Traders have been “buying the dip,” suggesting that fears surrounding the trade war may have subsided for now.
Institutional Buyers Reenter the Market
Institutional activity is also bolstering Bitcoin’s recovery. Grayscale recently filed to launch a Bittensor Trust, designed to attract institutional investors into AI-linked crypto assets, signaling growing confidence in the digital asset sector.

Meanwhile, Marathon Digital Holdings (MARA), one of the world’s leading Bitcoin miners listed on Nasdaq, reportedly purchased 400 BTC worth approximately $46.3 million through crypto brokerage firm FalconX.
According to on-chain data from Arkham Intelligence, Marathon executed the purchase via its custodian, Anchorage Digital, with additional inflows from FalconX wallets. The transactions suggest a continued pattern of institutional accumulation, with smaller transfers—such as 150 BTC worth $18 million—recorded over the past week.
This latest acquisition brings Marathon’s total Bitcoin holdings to 52,850 BTC, valued at around $6.1 billion, solidifying its position among the world’s largest public Bitcoin holders.

Market Recovery Amid U.S. Government Shutdown
Bitcoin’s resurgence comes against the backdrop of the ongoing U.S. federal government shutdown, which has entered its third week. The stalemate, caused by a budget impasse between Republicans and Democrats, has halted progress on the approval of 16 pending Bitcoin and cryptocurrency exchange-traded funds (ETFs).
Despite the political uncertainty, risk appetite appears to be returning across the broader crypto market. Major altcoins are also rallying, with Ethereum up nearly 9% to trade above $4,130, while XRP, Solana, BNB, and Dogecoin have gained between 10% and 20%.
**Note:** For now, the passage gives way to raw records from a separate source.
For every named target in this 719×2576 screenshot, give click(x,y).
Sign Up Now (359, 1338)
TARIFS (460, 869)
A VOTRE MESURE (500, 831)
Recall that last week’s bloodbath saw the crypto market experience its most devastating single-day crash on record on Friday, erasing over $19 billion in value within just 24 hours. Analysts note that the sharp downturn may have pushed crypto prices too low, prompting traders to re-enter the market.
Technical indicators such as the Relative Strength Index (RSI) are showing upward momentum, suggesting a potential reversal. On-chain data also reveals increased whale accumulation and a decline in negative funding rates, further supporting the bullish outlook.
Vincent Liu, Chief Investment Officer at Kronos Research, observed that liquidity is gradually returning as markets rebound amid leverage resets and easing tariff concerns. “Despite the weekend whiplash, the ‘Uptober’ uptrend stays alive as buyers boldly buy the dip,” Liu noted.
Nassar Achkar, Chief Strategy Officer at CoinW, shared a similar sentiment, emphasizing that the broader bullish trend remains intact. He added that traders are closely monitoring key macroeconomic signals, particularly the upcoming U.S. CPI report, the Federal Reserve meeting, and ETF flow data—to gauge Bitcoin’s next move.
Future Outlook
As optimism returns to the crypto market, Bitcoin’s rebound may signal the beginning of renewed momentum, with investors watching closely to see whether this recovery can evolve into a sustained rally.